La primera gran duda sobre Tráfico y prohibiciones de aparcar en nuestra ciudad surge en la cuestión de si la zona peatonal del casco histórico es realmente una zona peatonal o se queda en una extraña definición de algo así como “zona casi peatonal”. Y no nos referimos a los tiempos fijados de permiso matinal de carga y descarga, que no admiten dudas, sino a todas las horas que vienen después, hasta la noche. Lo que ocurre cada día, cada hora, en prácticamente la totalidad del casco histórico, supuestamente peatonal, es que se pueden ver coches aparcados o cruzándolos a cualquier hora del día y en cualquier calle.
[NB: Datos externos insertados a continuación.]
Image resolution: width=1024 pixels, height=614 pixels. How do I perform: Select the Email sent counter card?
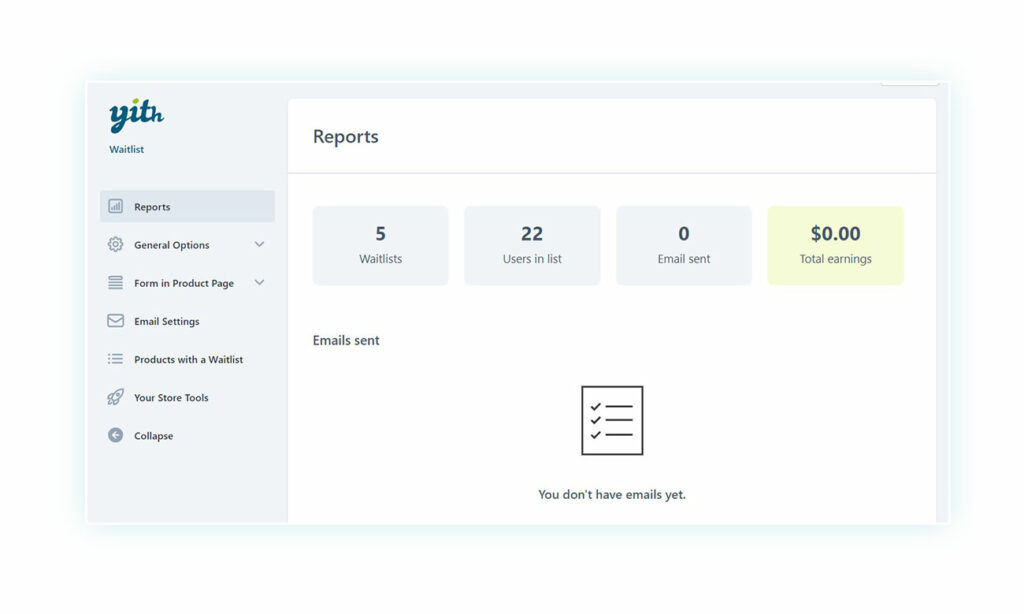click(x=684, y=244)
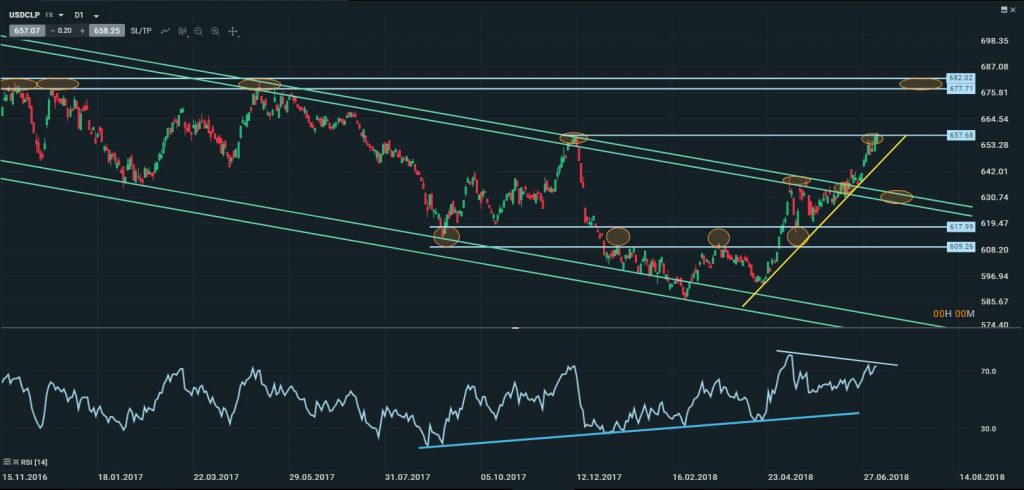
Task: Open the indicators candlestick icon menu
Action: tap(181, 32)
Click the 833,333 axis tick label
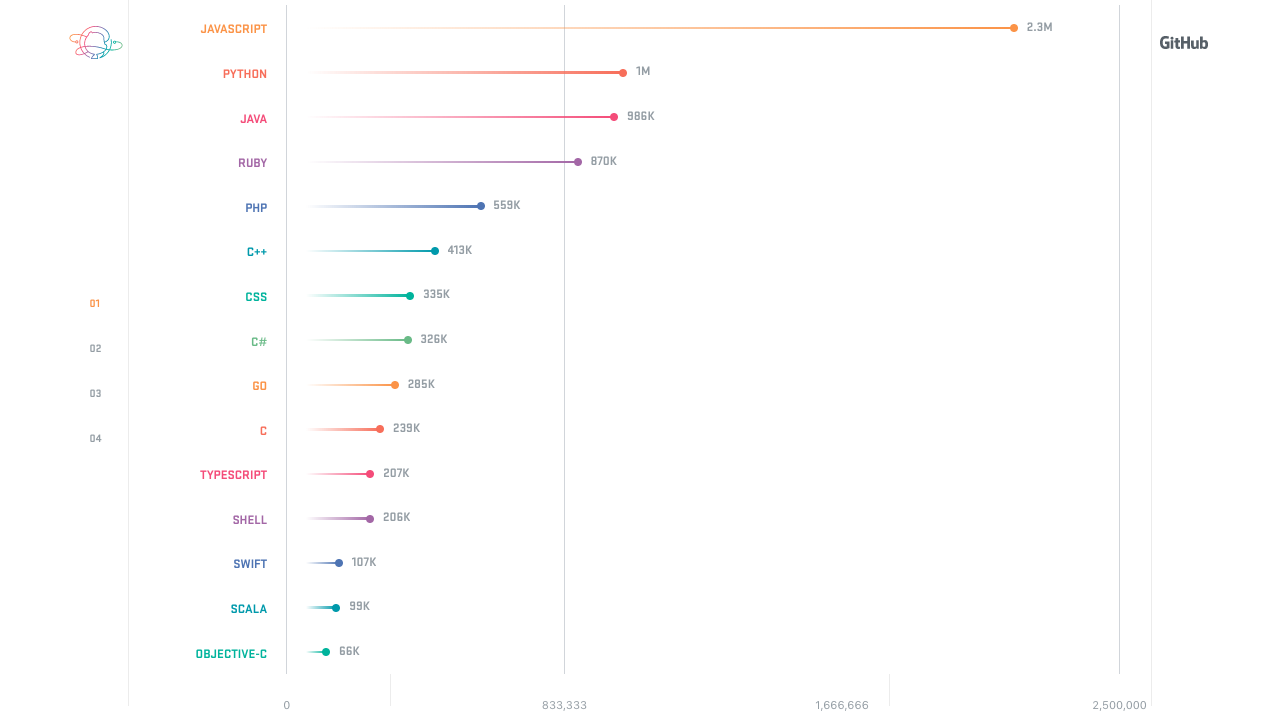1280x726 pixels. (564, 706)
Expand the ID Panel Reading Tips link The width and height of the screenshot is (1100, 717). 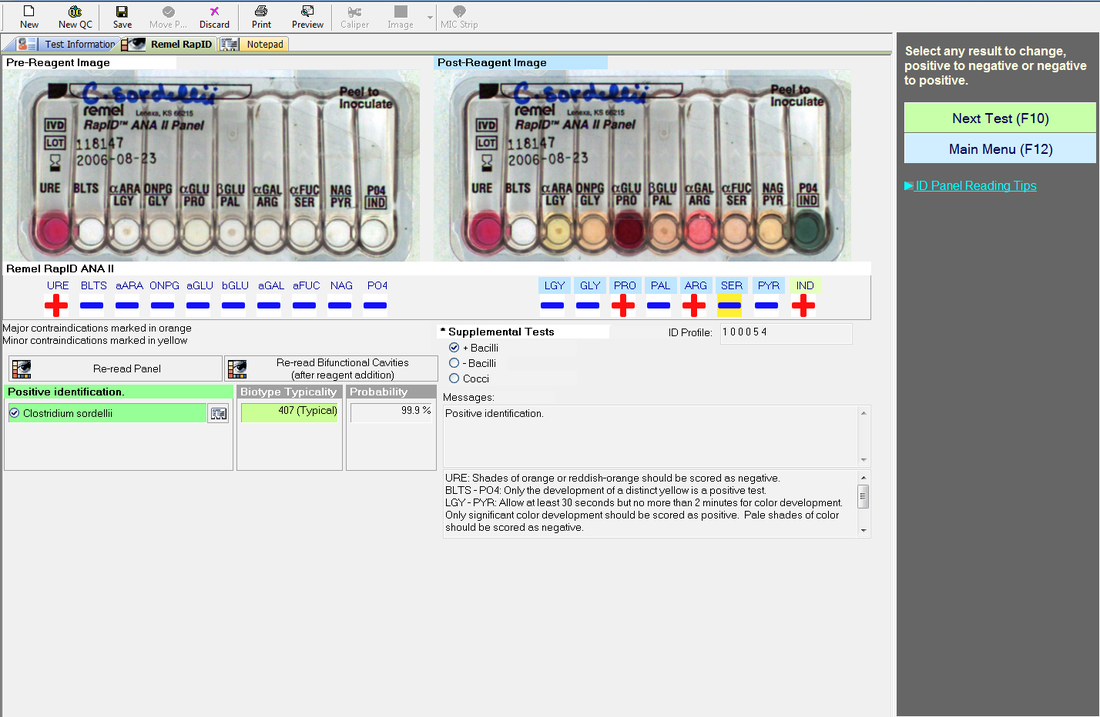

Por supuesto, no demasiados al mismo tiempo, pero sí uno en una esquina, otro en otra, otro en la acera, otro frente a las fachadas de la Universidad o frente a las Catedrales.... El problema más importante que generan tantas excepciones a no aparcar y circular por estas zonas teóricamente peatonales (después de la franja horaria de carga y descarga), aparte del problema estético, más secundario, es que ningún peatón puede ir tranquilamente paseando por estas zonas turísticas: hay demasiadas posibilidades de que en algún momento  aparezca una furgoneta o turismo por cualquier esquina y el peatón deba retirarse o esquivar la embestida. En resumen estas zonas “casi peatonales” son un poco inquietantes para el peatón y sobre todo para los turistas.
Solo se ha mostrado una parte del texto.